Lithography Challenges Letterpress!




Louis Flader’s Achievement in Photo-Engraving and Letter-Press Printing, 1927, American Photo-Engravers Association, c1927 and The Art of Photo Engraving, Sterling Engraving Company, 1929.

The Marjorie G. and Carl W. Stern Book Arts & Special Collections Center at the San Francisco Public Library and the American Printing History Association (APHA) presents Reproductive Arts in America: Lithography Challenges Letterpress an illustrated talk by David Pankow on Saturday, July 20th at 2pm in the Koret Auditorium of the Main Library.

Louis Flader. Achievement in Photo-Engraving and Letter-Press Printing 1927. American Photo-Engravers Association, c1927.
This talk will focus on the rivalry that developed during the 20th century between letterpress and offset lithography and how proponents of each process tried to capture the market for commercial color printing. Beginning with a comparative tour of two lavishly produced and illustrated promotional publications -- Achievement in Photo-Engraving and Letter-press Printing (1927) and Litho-Media (1939) -- the talk will continue with a discussion of the advantages and disadvantages of each process in “selling” an image to the viewer. In other words, what effects did detail, color gamut, tonality, paper, etc. have on an audience’s perception and/or preference for one process vs. the other? The talk will also include a review of the technical/economic factors that helped photoengraving maintain its edge for so many years.

Louis Flader. Achievement in Photo-Engraving and Letter-Press Printing 1927. American Photo-Engravers Association, c1927.
David Pankow has recently retired as curator of the Melbert B. Cary, Jr. Graphic Arts Collection at Rochester Institute of Technology in Rochester, New York. The Cary Collection is a comprehensive library of original resources on printing and bookmaking history, graphic arts processes, and typographic exemplars. It also includes extensive manuscript and artifact holdings, as well as the Graphic Design Archive, which preserves the work of significant 20th-century American graphic designers. 

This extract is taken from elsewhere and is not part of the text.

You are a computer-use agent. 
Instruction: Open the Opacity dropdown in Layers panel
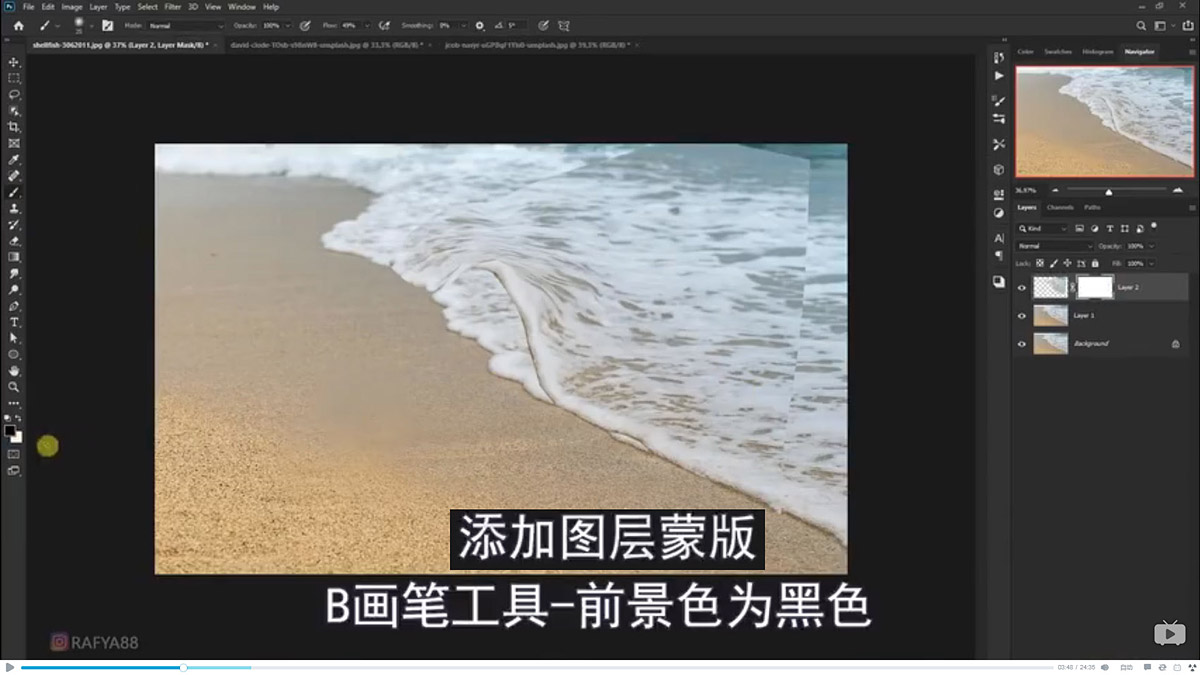tap(1151, 246)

Louis Flader. Achievement in Photo-Engraving and Letter-Press Printing 1927. American Photo-Engravers Association, c1927.
The APHA’s annual Lieberman Lecture commemorates J. Ben Lieberman (1914–1984), founder and first president of the American Printing History Association. The lecture is a moveable feast, given at a different institution each year, by a figure distinguished in the history of printing or the book arts. Past Lieberman Lectures held locally have included Betsy Davids at The Book Club of California in 2010, Richard-Gabriel Rummonds at USF in 2005, and Jack Stauffacher with Matthew Carter at the Getty Center in Los Angeles in 2002. You can find out more about APHA at their website.

Litho-Media : a Demonstration of the Selling Power of Lithography. Litho-media, Inc., 1939.
And please mark your calendar for Saturday, August 10th when The Northern California Chapter of APHA will be holding an organizational meeting at 6 pm at the San Francisco Center for the Book. It will be followed by a conversation between City College of San Francisco's legendary letterpress instructor Bob Pinetti and grendl löfkvist entitled Hot to Cold Type at 7pm. All are invited to attend.